Join my mailing list at seelysecurity.com to receive information about how you can fight against map spam, and follow me on Twitter @bryanthemapsguy

 

What are some posts / books / other resources that anyone concerned about mapspam should read?

My TEDx talk “Wiretapping The Secret Service Can Be Easy & Fun”

The first Komo story I was part of (link).

Stay tuned for the only book on the subject, coming out soon.

 

I know you do do a lot of cybersecurity consulting that has nothing to do with mapspam.  What’s some cybersecurity advice you have for anyone reading this?
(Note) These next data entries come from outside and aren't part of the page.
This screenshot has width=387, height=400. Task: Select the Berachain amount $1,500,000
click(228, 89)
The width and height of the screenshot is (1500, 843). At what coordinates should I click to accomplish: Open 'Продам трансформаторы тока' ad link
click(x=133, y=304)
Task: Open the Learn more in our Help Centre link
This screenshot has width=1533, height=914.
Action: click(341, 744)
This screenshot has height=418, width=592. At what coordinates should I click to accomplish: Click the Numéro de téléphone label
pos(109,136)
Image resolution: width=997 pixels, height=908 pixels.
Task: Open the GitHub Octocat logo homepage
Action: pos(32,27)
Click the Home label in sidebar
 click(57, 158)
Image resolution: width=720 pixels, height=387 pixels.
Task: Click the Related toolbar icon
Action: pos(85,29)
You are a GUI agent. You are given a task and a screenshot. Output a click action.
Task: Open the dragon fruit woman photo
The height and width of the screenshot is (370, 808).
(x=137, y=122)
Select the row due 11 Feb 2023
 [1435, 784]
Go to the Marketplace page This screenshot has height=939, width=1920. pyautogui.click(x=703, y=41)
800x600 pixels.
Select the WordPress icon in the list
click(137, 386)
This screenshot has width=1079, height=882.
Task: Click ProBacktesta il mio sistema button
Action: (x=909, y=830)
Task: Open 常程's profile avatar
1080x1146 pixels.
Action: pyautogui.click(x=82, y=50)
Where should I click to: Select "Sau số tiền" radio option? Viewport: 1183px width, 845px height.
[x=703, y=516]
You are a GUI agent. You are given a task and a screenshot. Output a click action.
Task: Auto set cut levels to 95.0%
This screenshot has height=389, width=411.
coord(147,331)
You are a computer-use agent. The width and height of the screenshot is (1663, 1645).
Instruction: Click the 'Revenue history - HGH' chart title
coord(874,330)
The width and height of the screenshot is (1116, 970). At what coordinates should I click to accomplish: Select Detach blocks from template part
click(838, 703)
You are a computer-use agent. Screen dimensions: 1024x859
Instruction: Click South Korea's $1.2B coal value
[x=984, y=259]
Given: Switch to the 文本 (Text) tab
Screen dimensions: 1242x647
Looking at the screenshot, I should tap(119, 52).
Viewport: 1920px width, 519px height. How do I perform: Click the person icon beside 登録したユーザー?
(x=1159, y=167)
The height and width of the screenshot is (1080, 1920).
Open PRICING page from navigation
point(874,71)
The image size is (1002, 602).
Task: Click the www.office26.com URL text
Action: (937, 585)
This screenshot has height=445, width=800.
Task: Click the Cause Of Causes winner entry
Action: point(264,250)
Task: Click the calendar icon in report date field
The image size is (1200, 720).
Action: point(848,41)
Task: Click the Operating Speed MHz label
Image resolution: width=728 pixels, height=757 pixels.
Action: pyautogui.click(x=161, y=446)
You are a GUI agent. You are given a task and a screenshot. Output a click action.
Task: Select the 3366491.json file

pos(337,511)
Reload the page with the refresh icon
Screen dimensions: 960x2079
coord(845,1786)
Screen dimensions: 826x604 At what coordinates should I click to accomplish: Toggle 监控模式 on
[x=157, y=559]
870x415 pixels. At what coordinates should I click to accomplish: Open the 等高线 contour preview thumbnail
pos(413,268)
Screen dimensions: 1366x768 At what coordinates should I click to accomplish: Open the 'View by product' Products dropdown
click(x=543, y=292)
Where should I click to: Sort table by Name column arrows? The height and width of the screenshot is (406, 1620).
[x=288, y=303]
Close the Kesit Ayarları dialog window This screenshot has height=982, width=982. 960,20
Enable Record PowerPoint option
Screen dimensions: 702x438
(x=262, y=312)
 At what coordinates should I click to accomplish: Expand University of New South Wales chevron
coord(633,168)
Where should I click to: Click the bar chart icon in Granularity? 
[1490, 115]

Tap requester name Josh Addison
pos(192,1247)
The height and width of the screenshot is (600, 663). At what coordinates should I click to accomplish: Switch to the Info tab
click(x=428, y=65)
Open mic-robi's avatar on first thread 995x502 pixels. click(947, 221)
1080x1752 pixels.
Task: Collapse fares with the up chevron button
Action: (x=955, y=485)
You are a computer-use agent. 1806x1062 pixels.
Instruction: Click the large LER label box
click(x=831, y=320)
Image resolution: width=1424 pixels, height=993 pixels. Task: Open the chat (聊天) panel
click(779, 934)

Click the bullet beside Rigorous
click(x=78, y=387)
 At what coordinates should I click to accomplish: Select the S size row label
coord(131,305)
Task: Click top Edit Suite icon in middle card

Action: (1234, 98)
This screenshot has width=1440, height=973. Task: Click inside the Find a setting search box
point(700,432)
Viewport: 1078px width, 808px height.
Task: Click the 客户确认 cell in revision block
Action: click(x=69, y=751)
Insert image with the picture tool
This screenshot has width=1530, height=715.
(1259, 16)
Passwords!  You don’t have to make them hard to remember, just make them as long as possible. For example:  P@ssw0rd!%123     that is a hard to type password, and hard to remember. This one is harder to break, but easier to remember:  Mydogcannotplaytheharmonicaworthadamn!123   You can use phrases instead of keywords, and computers are trained to substitute numbers and symbols for letters when cracking passwords. The longer the password is, the harder it is to crack.

Use 2-factor authentication on Gmail, Dropbox, or whatever services that you use online. Period.

Don’t shop online or do banking on public wi-fi, like at Starbucks. Just don’t.

Change passwords on your home devices like you would change your oil, regularly.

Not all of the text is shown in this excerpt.